* WHAT YOU SHOULD DO *
In full and without deviation, reproduce the records that follow.

[Start of section]

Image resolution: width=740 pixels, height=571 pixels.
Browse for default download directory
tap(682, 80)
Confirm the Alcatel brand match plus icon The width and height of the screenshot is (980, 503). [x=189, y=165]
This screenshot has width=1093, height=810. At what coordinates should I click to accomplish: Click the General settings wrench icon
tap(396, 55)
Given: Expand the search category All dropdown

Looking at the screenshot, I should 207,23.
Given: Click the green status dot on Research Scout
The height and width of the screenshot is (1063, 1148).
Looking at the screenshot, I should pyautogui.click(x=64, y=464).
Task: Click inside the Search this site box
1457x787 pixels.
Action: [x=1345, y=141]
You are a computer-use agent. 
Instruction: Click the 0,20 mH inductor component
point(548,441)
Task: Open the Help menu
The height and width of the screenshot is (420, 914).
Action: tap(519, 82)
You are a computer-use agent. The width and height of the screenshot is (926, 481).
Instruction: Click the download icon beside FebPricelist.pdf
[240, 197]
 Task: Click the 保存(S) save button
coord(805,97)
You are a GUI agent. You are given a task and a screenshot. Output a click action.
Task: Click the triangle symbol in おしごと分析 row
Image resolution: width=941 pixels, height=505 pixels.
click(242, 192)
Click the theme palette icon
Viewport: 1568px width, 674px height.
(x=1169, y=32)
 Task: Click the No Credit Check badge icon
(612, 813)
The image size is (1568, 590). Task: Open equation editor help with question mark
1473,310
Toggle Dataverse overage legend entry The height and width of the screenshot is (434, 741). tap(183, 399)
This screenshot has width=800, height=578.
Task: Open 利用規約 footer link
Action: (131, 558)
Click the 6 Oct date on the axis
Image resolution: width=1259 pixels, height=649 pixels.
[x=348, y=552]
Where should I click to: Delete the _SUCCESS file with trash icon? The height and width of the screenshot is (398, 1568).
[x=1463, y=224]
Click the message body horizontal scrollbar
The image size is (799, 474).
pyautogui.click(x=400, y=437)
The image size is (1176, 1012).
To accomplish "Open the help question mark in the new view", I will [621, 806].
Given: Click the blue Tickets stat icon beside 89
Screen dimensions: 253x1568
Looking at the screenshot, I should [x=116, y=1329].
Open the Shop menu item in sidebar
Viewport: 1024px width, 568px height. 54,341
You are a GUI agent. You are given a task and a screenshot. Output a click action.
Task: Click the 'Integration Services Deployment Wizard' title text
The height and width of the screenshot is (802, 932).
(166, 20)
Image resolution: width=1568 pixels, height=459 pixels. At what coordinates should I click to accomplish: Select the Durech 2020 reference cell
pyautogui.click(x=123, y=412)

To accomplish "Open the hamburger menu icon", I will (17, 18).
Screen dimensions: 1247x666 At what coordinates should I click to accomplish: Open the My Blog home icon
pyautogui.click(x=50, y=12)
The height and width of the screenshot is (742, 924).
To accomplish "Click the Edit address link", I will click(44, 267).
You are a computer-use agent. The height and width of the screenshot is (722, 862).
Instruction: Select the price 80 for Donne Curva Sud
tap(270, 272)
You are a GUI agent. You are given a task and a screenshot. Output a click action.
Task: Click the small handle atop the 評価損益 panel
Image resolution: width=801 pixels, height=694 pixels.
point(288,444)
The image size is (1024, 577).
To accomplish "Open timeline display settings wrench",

[End of section]

* EXERCISE OUTPUT *
Image resolution: width=740 pixels, height=571 pixels.
Browse for default download directory
tap(682, 80)
Confirm the Alcatel brand match plus icon The width and height of the screenshot is (980, 503). [x=189, y=165]
This screenshot has width=1093, height=810. At what coordinates should I click to accomplish: Click the General settings wrench icon
tap(396, 55)
Given: Expand the search category All dropdown

Looking at the screenshot, I should 207,23.
Given: Click the green status dot on Research Scout
The height and width of the screenshot is (1063, 1148).
Looking at the screenshot, I should pyautogui.click(x=64, y=464).
Task: Click inside the Search this site box
1457x787 pixels.
Action: [x=1345, y=141]
You are a computer-use agent. 
Instruction: Click the 0,20 mH inductor component
point(548,441)
Task: Open the Help menu
The height and width of the screenshot is (420, 914).
Action: tap(519, 82)
You are a computer-use agent. The width and height of the screenshot is (926, 481).
Instruction: Click the download icon beside FebPricelist.pdf
[240, 197]
 Task: Click the 保存(S) save button
coord(805,97)
You are a GUI agent. You are given a task and a screenshot. Output a click action.
Task: Click the triangle symbol in おしごと分析 row
Image resolution: width=941 pixels, height=505 pixels.
click(242, 192)
Click the theme palette icon
Viewport: 1568px width, 674px height.
(x=1169, y=32)
 Task: Click the No Credit Check badge icon
(612, 813)
The image size is (1568, 590). Task: Open equation editor help with question mark
1473,310
Toggle Dataverse overage legend entry The height and width of the screenshot is (434, 741). tap(183, 399)
This screenshot has width=800, height=578.
Task: Open 利用規約 footer link
Action: (131, 558)
Click the 6 Oct date on the axis
Image resolution: width=1259 pixels, height=649 pixels.
[x=348, y=552]
Where should I click to: Delete the _SUCCESS file with trash icon? The height and width of the screenshot is (398, 1568).
[x=1463, y=224]
Click the message body horizontal scrollbar
The image size is (799, 474).
pyautogui.click(x=400, y=437)
The image size is (1176, 1012).
To accomplish "Open the help question mark in the new view", I will [621, 806].
Given: Click the blue Tickets stat icon beside 89
Screen dimensions: 253x1568
Looking at the screenshot, I should [x=116, y=1329].
Open the Shop menu item in sidebar
Viewport: 1024px width, 568px height. 54,341
You are a GUI agent. You are given a task and a screenshot. Output a click action.
Task: Click the 'Integration Services Deployment Wizard' title text
The height and width of the screenshot is (802, 932).
(166, 20)
Image resolution: width=1568 pixels, height=459 pixels. At what coordinates should I click to accomplish: Select the Durech 2020 reference cell
pyautogui.click(x=123, y=412)

To accomplish "Open the hamburger menu icon", I will (17, 18).
Screen dimensions: 1247x666 At what coordinates should I click to accomplish: Open the My Blog home icon
pyautogui.click(x=50, y=12)
The height and width of the screenshot is (742, 924).
To accomplish "Click the Edit address link", I will click(44, 267).
You are a computer-use agent. The height and width of the screenshot is (722, 862).
Instruction: Select the price 80 for Donne Curva Sud
tap(270, 272)
You are a GUI agent. You are given a task and a screenshot. Output a click action.
Task: Click the small handle atop the 評価損益 panel
Image resolution: width=801 pixels, height=694 pixels.
point(288,444)
The image size is (1024, 577).
To accomplish "Open timeline display settings wrench",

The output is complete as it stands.